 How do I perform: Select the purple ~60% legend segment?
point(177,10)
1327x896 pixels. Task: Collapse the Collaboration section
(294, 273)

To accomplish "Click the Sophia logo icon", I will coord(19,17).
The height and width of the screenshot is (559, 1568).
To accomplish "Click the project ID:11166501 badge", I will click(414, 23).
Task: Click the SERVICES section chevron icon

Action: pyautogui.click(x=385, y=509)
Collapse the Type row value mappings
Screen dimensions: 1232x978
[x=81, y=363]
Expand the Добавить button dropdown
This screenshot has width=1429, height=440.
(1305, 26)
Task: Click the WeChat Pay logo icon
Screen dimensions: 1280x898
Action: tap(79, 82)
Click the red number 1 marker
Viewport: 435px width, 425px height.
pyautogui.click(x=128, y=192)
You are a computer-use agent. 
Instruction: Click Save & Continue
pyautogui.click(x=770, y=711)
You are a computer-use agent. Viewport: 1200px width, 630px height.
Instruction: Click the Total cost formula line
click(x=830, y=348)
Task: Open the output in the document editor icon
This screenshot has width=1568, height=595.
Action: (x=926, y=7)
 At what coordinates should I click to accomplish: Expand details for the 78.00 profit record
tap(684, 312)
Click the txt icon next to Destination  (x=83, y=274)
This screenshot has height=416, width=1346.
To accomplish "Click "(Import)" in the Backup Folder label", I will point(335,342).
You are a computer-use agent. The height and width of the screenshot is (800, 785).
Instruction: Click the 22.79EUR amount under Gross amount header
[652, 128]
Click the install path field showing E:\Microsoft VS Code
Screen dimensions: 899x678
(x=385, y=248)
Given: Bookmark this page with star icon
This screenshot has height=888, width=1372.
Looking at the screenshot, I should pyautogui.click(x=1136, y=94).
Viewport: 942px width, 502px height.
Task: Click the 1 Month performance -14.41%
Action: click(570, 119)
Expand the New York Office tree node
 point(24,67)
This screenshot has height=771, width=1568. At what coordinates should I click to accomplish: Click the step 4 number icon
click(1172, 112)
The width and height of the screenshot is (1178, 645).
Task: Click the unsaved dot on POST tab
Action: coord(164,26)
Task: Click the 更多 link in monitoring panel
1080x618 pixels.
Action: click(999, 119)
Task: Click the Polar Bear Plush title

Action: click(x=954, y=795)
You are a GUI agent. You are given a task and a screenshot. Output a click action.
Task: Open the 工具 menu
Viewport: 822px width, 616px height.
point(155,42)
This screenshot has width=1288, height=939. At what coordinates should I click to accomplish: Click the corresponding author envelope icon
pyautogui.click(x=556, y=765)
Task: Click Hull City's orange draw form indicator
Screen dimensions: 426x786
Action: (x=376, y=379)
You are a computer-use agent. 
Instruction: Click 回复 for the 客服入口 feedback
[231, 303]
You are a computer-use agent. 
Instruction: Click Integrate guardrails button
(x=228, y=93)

#### WORK TO BE COMPLETED:
Could you print every row above again, character for character, leaving nothing out?

#### EXERCISE SOLUTION:
 How do I perform: Select the purple ~60% legend segment?
point(177,10)
1327x896 pixels. Task: Collapse the Collaboration section
(294, 273)

To accomplish "Click the Sophia logo icon", I will coord(19,17).
The height and width of the screenshot is (559, 1568).
To accomplish "Click the project ID:11166501 badge", I will click(414, 23).
Task: Click the SERVICES section chevron icon

Action: pyautogui.click(x=385, y=509)
Collapse the Type row value mappings
Screen dimensions: 1232x978
[x=81, y=363]
Expand the Добавить button dropdown
This screenshot has width=1429, height=440.
(1305, 26)
Task: Click the WeChat Pay logo icon
Screen dimensions: 1280x898
Action: tap(79, 82)
Click the red number 1 marker
Viewport: 435px width, 425px height.
pyautogui.click(x=128, y=192)
You are a computer-use agent. 
Instruction: Click Save & Continue
pyautogui.click(x=770, y=711)
You are a computer-use agent. Viewport: 1200px width, 630px height.
Instruction: Click the Total cost formula line
click(x=830, y=348)
Task: Open the output in the document editor icon
This screenshot has width=1568, height=595.
Action: (x=926, y=7)
 At what coordinates should I click to accomplish: Expand details for the 78.00 profit record
tap(684, 312)
Click the txt icon next to Destination  (x=83, y=274)
This screenshot has height=416, width=1346.
To accomplish "Click "(Import)" in the Backup Folder label", I will point(335,342).
You are a computer-use agent. The height and width of the screenshot is (800, 785).
Instruction: Click the 22.79EUR amount under Gross amount header
[652, 128]
Click the install path field showing E:\Microsoft VS Code
Screen dimensions: 899x678
(x=385, y=248)
Given: Bookmark this page with star icon
This screenshot has height=888, width=1372.
Looking at the screenshot, I should pyautogui.click(x=1136, y=94).
Viewport: 942px width, 502px height.
Task: Click the 1 Month performance -14.41%
Action: click(570, 119)
Expand the New York Office tree node
 point(24,67)
This screenshot has height=771, width=1568. At what coordinates should I click to accomplish: Click the step 4 number icon
click(1172, 112)
The width and height of the screenshot is (1178, 645).
Task: Click the unsaved dot on POST tab
Action: coord(164,26)
Task: Click the 更多 link in monitoring panel
1080x618 pixels.
Action: click(999, 119)
Task: Click the Polar Bear Plush title

Action: click(x=954, y=795)
You are a GUI agent. You are given a task and a screenshot. Output a click action.
Task: Open the 工具 menu
Viewport: 822px width, 616px height.
point(155,42)
This screenshot has width=1288, height=939. At what coordinates should I click to accomplish: Click the corresponding author envelope icon
pyautogui.click(x=556, y=765)
Task: Click Hull City's orange draw form indicator
Screen dimensions: 426x786
Action: (x=376, y=379)
You are a computer-use agent. 
Instruction: Click 回复 for the 客服入口 feedback
[231, 303]
You are a computer-use agent. 
Instruction: Click Integrate guardrails button
(x=228, y=93)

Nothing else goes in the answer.